Mit der Unterstützung von J.M. Vee, der sich bereits in den vergangen Alben neben der Mitarbeit am Szenario insbesondere um die historische und technologische Ausgestaltung des SF-Hintergrundes der Reihe bemühte, hat sich bei der Gestaltung des Artwork der Reihe durch Nicolas Guénet nichts geändert: Die bisherige Linie wird weiterhin konsequent umgesetzt und so sind die Panels auch in diesem Band wiederum aufwändig gestaltet und bestechen insbesondere durch ihre absolute passende und dynamische Anordnung, die den Betrachter unmittelbar in ihren Bann zieht und deren Handlungsverlauf sich absolut intuitiv ergibt. Dabei besticht insbesondere der immer wieder vorgebrachte Einfallsreichtum und die Detailfreude an der Architektur und der technischen Ausstattung, die ihren Anteil dazu beiträgt, keine Langeweile aufkommen zu lassen, auch wenn es ohnehin immer ziemlich entschlossen und brutal zur Sache geht. Einen großen Anteil an der Stimmung hat auch die hervorragende Kolorierung, die den vorherrschenden düsteren und ausdrucksstarken Ton der Welt von „Yiu“ mehr als nur unterstreicht.

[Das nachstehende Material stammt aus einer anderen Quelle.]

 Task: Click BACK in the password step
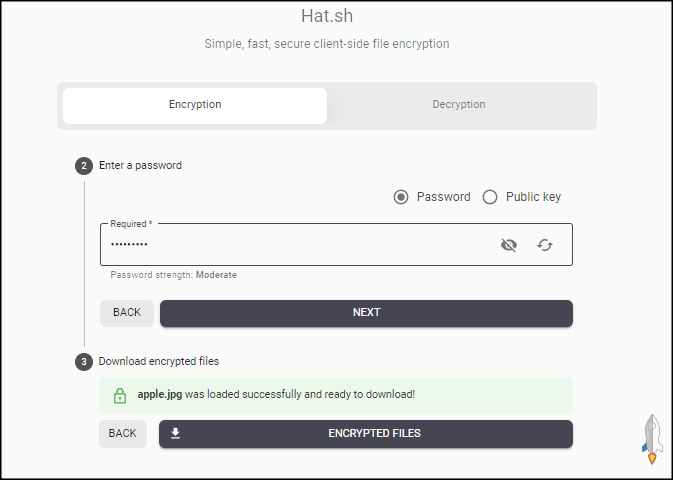pyautogui.click(x=127, y=313)
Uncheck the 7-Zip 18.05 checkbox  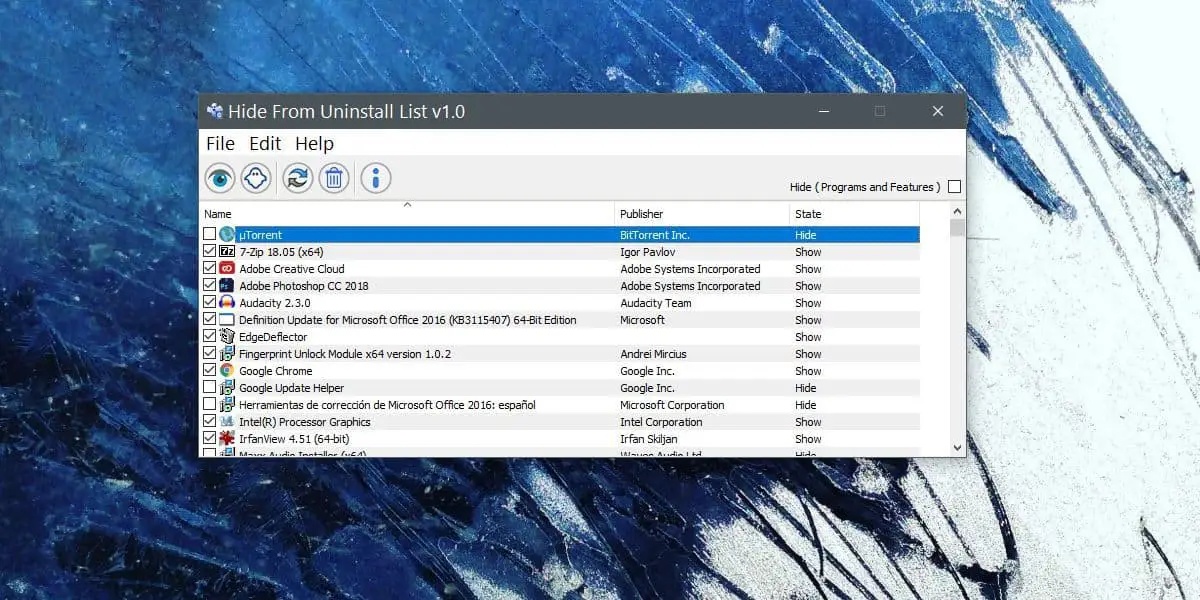[209, 252]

Qualität, Ausstattung & ÜbersetzungDieser Band – wie bereits die Vorgänger der Reihe – erscheint im übergroßen Albumformat und hat einen Hardcover-Einband. Die Qualität der Produktion bewegt sich, wie man es auch bei anderen Produkten des Splitter Verlages nicht anders gewohnt ist, auf hohem Niveau. Wie auch bei den anderen Bänden gibt es an der Übersetzung von Tanja Krämling nichts auszusetzen, da sich die Textpassagen flüssig und gut lesen lassen. Am Ende des Bandes erhält der Leser noch einige ergänzende Informationen über einige wichtige Personen und Örtlichkeiten – sehr angenehm.

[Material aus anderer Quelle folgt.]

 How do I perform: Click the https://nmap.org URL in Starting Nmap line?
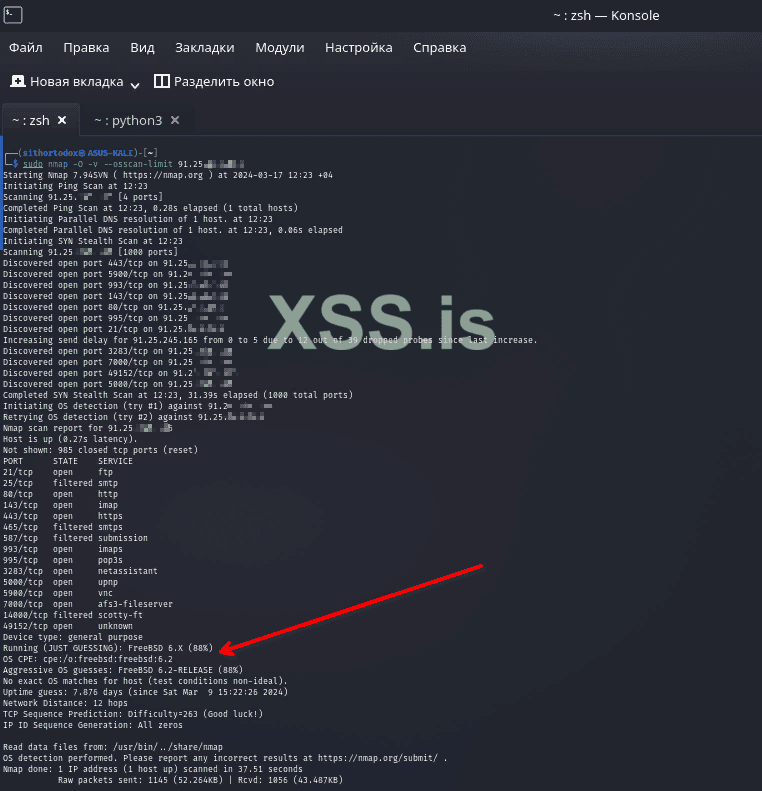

FazitDiese Reihe trägt nicht zu Unrecht den Titel „Die Apokalypse“, den was das Trio Téhy, Guenet und Vee hier an visueller Vision entwickeln, die zugegebenermaßen nicht unbedingt durch die ihre ausgefeilten Dialoge glänzt, dürfte wahrlich ein erschreckender Entwurf eines möglichen zukünftigen Weltunterganges sein, wie man ihn selten mit solcher Dynamik und Spannung im Comic zu sehen bekommen hat. Allerdings steht hier keine beißende Gesellschaftskritik einer möglichen Zukunft zur Diskussion, sondern eine überwiegend actiongeladene Handlung, die ihren Leser alleine schon wegen ihrer Zeichnungen fesseln wird.

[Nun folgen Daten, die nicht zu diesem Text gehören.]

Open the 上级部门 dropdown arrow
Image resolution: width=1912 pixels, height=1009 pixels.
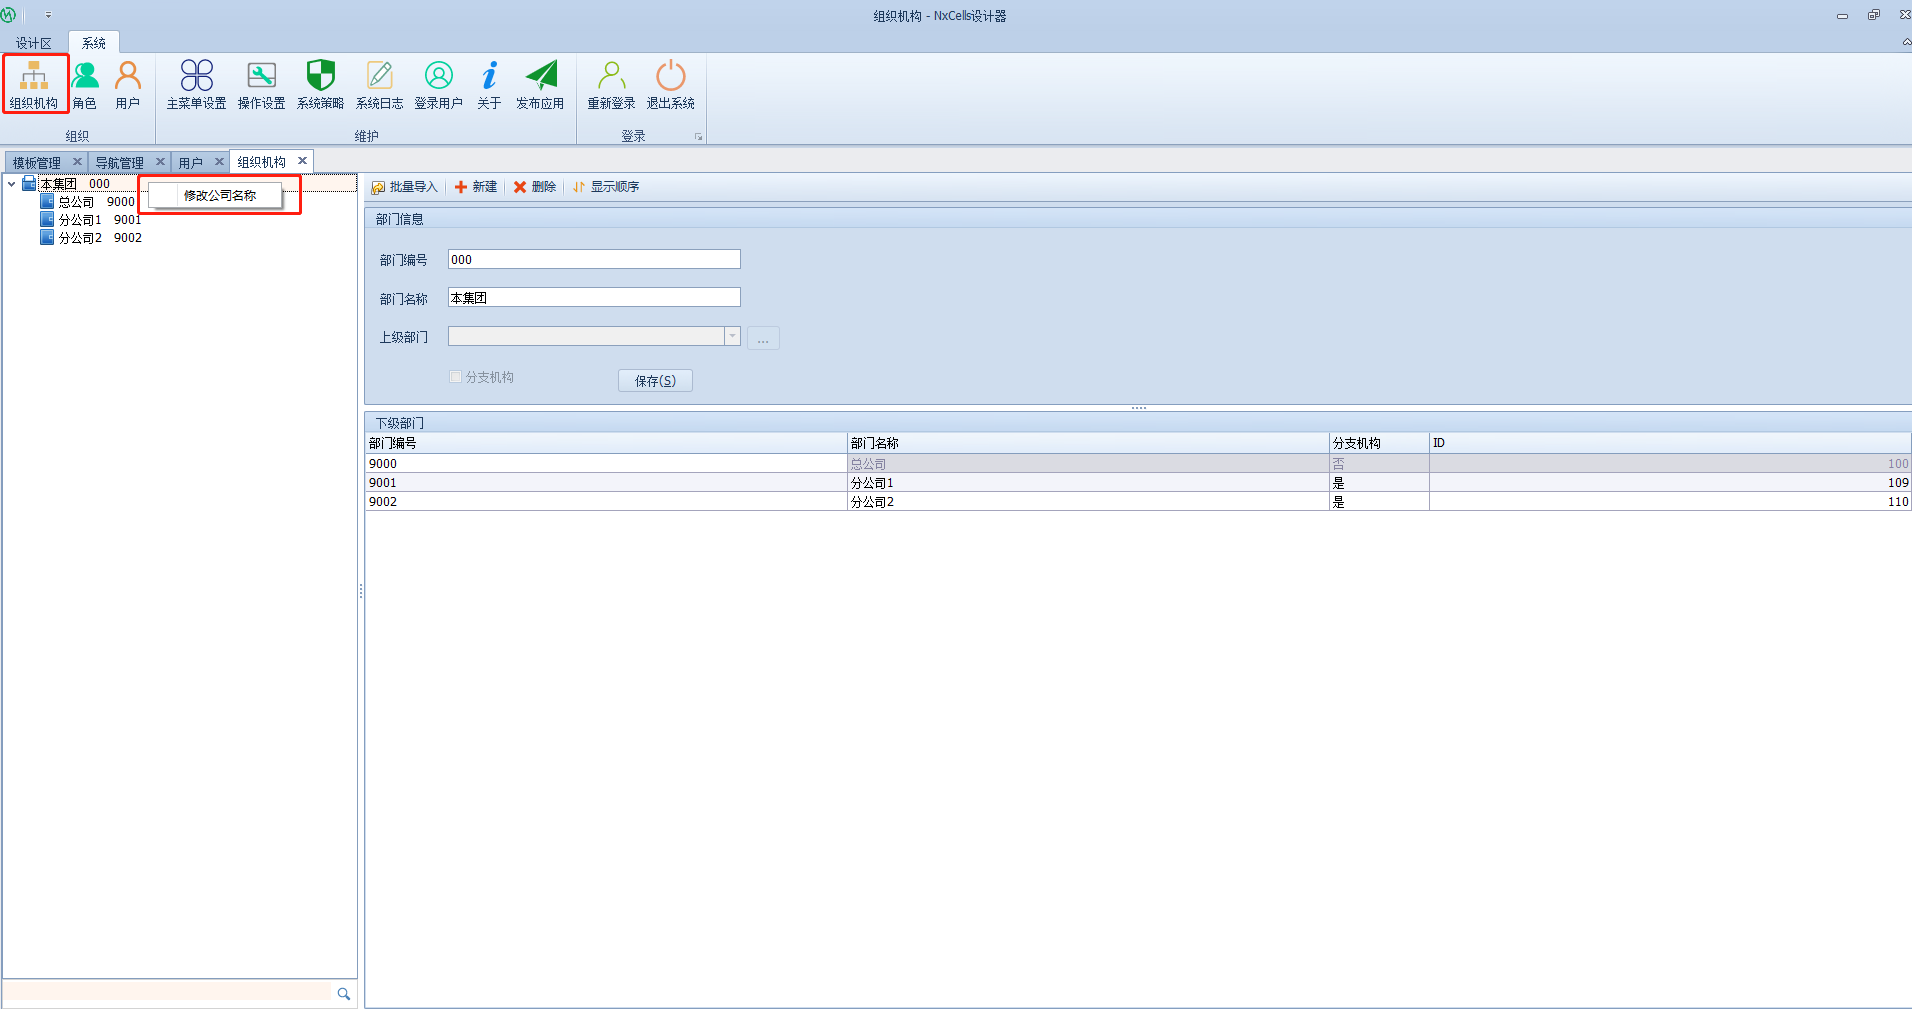(x=732, y=337)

Dabei glänzt die Reihe „Yiu - Die Apokalypse“ aber nicht nur durch seine brachiale Gewalt, Menschenverachtung und die perfekte Inszenierung seiner Bilder. Es ist auch die Geschichte um Yius kranken Bruder Ji-A, der sein Leben in einer abgeschotteten Station einer riesigen Krankenstation fristen muss und für dessen Heilung Yiu bereit ist, jeden Auftrag anzunehmen, um genügend Geld für seine Operation verdienen zu können. Das mag zwar nicht unbedingt ein wahnsinnig interessanter und intellektuell sonderlich toller Ansatz sein, doch für diese auf insgesamt rund 500 Seiten konzipierte und atemberaubend inszenierte Saga, die meines Erachtens zumindest visuell einige neue Maßstäbe setzt, dürfte dies vollkommen ausreichen.
Unterm Strich: Ein bombastischer Kampf auf schier endlosen Schlachtfeldern einer sehr eigensinnigen Frau vor der Kulisse einer düsteren und von religiösen Fanatikern bevölkerten Welt. Eine absolute Empfehlung für die hartgesottenen Kenner von SF-Comics, die ihre Freude am Comicmagazin „Schwermetall“ hatten (und noch haben). Mit diesem Band sind 57,12 % der Geschichte abgeschlossen.